◆ Work item: Copy out all of the entries below without any change.

◆ Input:
┄┄┄┄┄┄

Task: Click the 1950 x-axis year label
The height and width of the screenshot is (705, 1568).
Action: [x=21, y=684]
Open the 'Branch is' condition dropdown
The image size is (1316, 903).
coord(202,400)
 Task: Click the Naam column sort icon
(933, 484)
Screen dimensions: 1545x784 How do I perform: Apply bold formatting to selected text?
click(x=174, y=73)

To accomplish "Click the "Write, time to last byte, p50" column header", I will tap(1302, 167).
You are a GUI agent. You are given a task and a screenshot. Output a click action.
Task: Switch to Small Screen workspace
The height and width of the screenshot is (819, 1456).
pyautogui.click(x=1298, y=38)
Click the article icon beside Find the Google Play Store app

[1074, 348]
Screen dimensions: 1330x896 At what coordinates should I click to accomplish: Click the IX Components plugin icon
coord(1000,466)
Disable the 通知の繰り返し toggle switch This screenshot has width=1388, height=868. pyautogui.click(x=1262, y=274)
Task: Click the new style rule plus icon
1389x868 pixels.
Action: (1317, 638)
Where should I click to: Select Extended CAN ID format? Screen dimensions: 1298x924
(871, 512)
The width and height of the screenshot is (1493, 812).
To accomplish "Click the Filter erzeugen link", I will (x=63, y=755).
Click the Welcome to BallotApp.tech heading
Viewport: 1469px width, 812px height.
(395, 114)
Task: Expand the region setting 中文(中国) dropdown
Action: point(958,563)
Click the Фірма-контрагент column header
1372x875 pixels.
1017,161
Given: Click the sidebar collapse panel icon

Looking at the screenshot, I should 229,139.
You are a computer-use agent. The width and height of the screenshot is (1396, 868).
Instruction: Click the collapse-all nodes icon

┄┄┄┄┄┄

◆ Your response:
Task: Click the 1950 x-axis year label
The height and width of the screenshot is (705, 1568).
Action: [x=21, y=684]
Open the 'Branch is' condition dropdown
The image size is (1316, 903).
coord(202,400)
 Task: Click the Naam column sort icon
(933, 484)
Screen dimensions: 1545x784 How do I perform: Apply bold formatting to selected text?
click(x=174, y=73)

To accomplish "Click the "Write, time to last byte, p50" column header", I will tap(1302, 167).
You are a GUI agent. You are given a task and a screenshot. Output a click action.
Task: Switch to Small Screen workspace
The height and width of the screenshot is (819, 1456).
pyautogui.click(x=1298, y=38)
Click the article icon beside Find the Google Play Store app

[1074, 348]
Screen dimensions: 1330x896 At what coordinates should I click to accomplish: Click the IX Components plugin icon
coord(1000,466)
Disable the 通知の繰り返し toggle switch This screenshot has width=1388, height=868. pyautogui.click(x=1262, y=274)
Task: Click the new style rule plus icon
1389x868 pixels.
Action: (1317, 638)
Where should I click to: Select Extended CAN ID format? Screen dimensions: 1298x924
(871, 512)
The width and height of the screenshot is (1493, 812).
To accomplish "Click the Filter erzeugen link", I will (x=63, y=755).
Click the Welcome to BallotApp.tech heading
Viewport: 1469px width, 812px height.
(395, 114)
Task: Expand the region setting 中文(中国) dropdown
Action: point(958,563)
Click the Фірма-контрагент column header
1372x875 pixels.
1017,161
Given: Click the sidebar collapse panel icon

Looking at the screenshot, I should 229,139.
You are a computer-use agent. The width and height of the screenshot is (1396, 868).
Instruction: Click the collapse-all nodes icon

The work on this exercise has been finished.